Como eu sou péssima em anatomia humana, palavras técnicas e delicadeza, estudei e pesquisei uma forma de explicar e conduzir essa conversa. Minha cunhada, outra que também sempre me salva, me emprestou uma coleção de livrinho que é ótima. Explica diversas coisas, como que o bebê sai do pai para a mãe, como que é a gravidez, e fala até de assuntos que ainda não estão na hora de falar com a Isabela, como o prazer do corpo e a puberdade.

Confesso que esse assunto, que para mim sempre foi muito natural, está sendo um tabu para explicar para minha própria filha. Sempre acreditei que tinha que ser muito sincera nesse tema, minha mãe foi assim comigo. Lembro que aos 7 anos de idade, assisti ao filme “Olha quem está falando” e quando apareceram os espermatozoides correndo para o óvulo, eu perguntei o que era e minha mãe me explicou. Mas acho interessante como o sexo é um tabu, muita gente me fala que se eu falar sobre isso, vou estar estimulando o sexo na cabeça da minha filha.

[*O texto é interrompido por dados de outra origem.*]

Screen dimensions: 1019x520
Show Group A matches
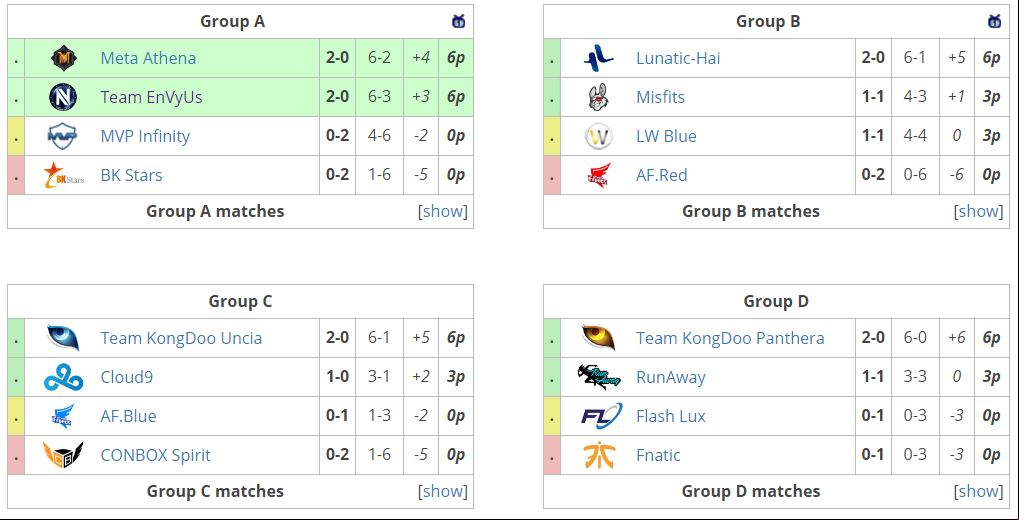[x=443, y=211]
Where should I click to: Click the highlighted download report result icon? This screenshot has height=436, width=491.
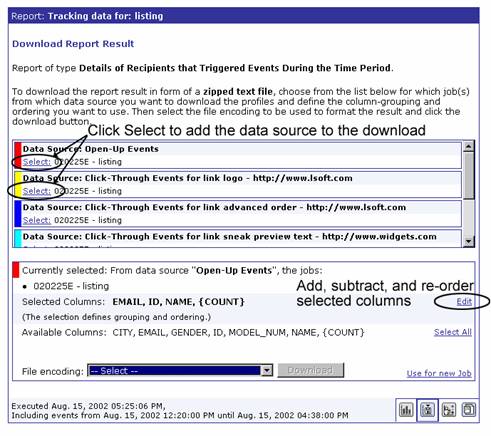pos(427,410)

Na minha vida foi assim, eu aprendi mais nova que ela sobre isso, minha mãe sempre respondeu minhas perguntas e nem por isso fui despertada cedo para o sexo. Aliás, isso não muda muito nesse ponto, na adolescência tive amigas que sabiam tudo de sexo na teoria e na prática, outras só sabiam na teoria e outras só na prática. Ou seja, muitas iniciaram sua vida sexual cedo, por curiosidade e sem ter a menor noção sobre gravidez, DST ou prevenção.

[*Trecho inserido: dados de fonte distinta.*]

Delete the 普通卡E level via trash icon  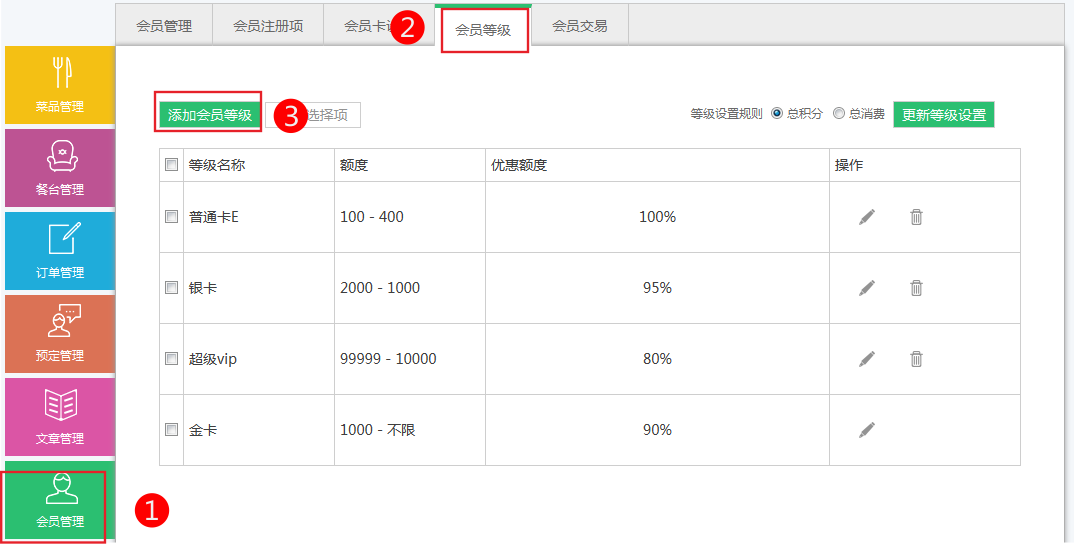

Um assunto não puxa o outro, como o bebê entra na mãe é pura ciência e dá para ensinar de forma didática e separada. Foi para isso que me preparei para conversar com ela, sobre o corpo humano e não sobre os prazeres do sexo. Iniciamos a conversa, mostrei figuras de onde sai o espermatozoide, como ele entra e chega no óvulo e o que acontece com ele. Mostrei como o bebê nasce e a conversa foi super tranquila. Falei da importância da higiene e de que o corpo tem que estar pronto para isso, que os adultos fazem isso quando têm muita intimidade, pois há risco de doenças e eles precisam saber se cuidar e que quando ela for adulta ela vai saber quando estará pronta.

Ela entendeu tudo, e quando eu perguntei se podia acabar o assunto, ela disse que tinha uma dúvida, como que gay faz sexo. Eu apenas respondi que eles não têm como fazer filhos. Não teve constrangimentos, a conversa fluiu muito naturalmente e limitada ao que ela compreende. Acredito que a informação correta é melhor que a informação “catada” com amigos na escola. Aconselho as mães, esperarem seus filhos chegarem na curiosidade e conversarem abertamente. Foi assim que minha mãe fez comigo e é assim que eu fiz com a Isabela.